This week in the War, 9–15 October 1944: Death of Erwin Rommel

The last ride of Erwin Rommel, 18 October 1944, Ulm, southern Germany [Bundesarchiv Bild 183 J30704/ CC-BY-SA 3.0]

The last ride of Erwin Rommel, 18 October 1944, Ulm, southern Germany [Bundesarchiv Bild 183 J30704/ CC-BY-SA 3.0]

This week in the war, Field Marshal Erwin Rommel died by suicide. The Gestapo believed that Rommel was complicit in the July Bomb Plot to assassinate Hitler. Postwar investigations suggest that this was likely true, although the evidence is not completely conclusive.

On 14 October 1944, at Adolf Hitler’s command, Generals Wilhelm Burgdorf and Ernst Maisel came with a cyanide capsule to Rommel’s home in Herrlingen, near to Ulm, in southern Germany. To save his family and staff from arrest and persecution, Rommel chose to take the cyanide, as ordered.
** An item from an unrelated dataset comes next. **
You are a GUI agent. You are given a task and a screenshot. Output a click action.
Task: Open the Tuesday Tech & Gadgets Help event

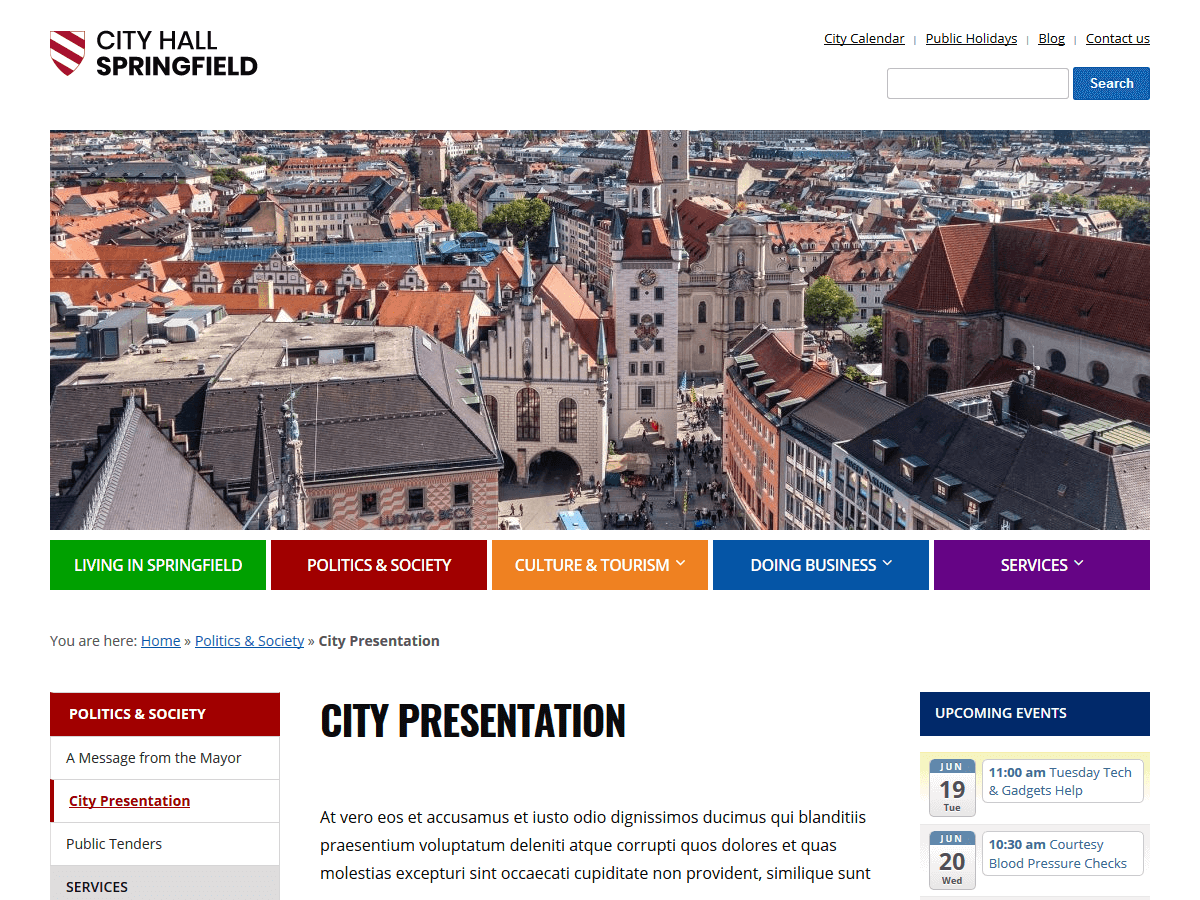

The Nazis kept the true reason for Rommel’s death quiet, claiming that he had died as a result of being wounded. (He had been badly injured when his staff car was strafed by an Allied plane.) He was granted a state funeral, which was held in Ulm.

So ended the field marshal who had led the Afrika Korps to victory in North Africa, who had narrowly missed assassination by a British SAS team, and who had organized Hitler’s Atlantic Wall defenses against the Allied invasion of northern France.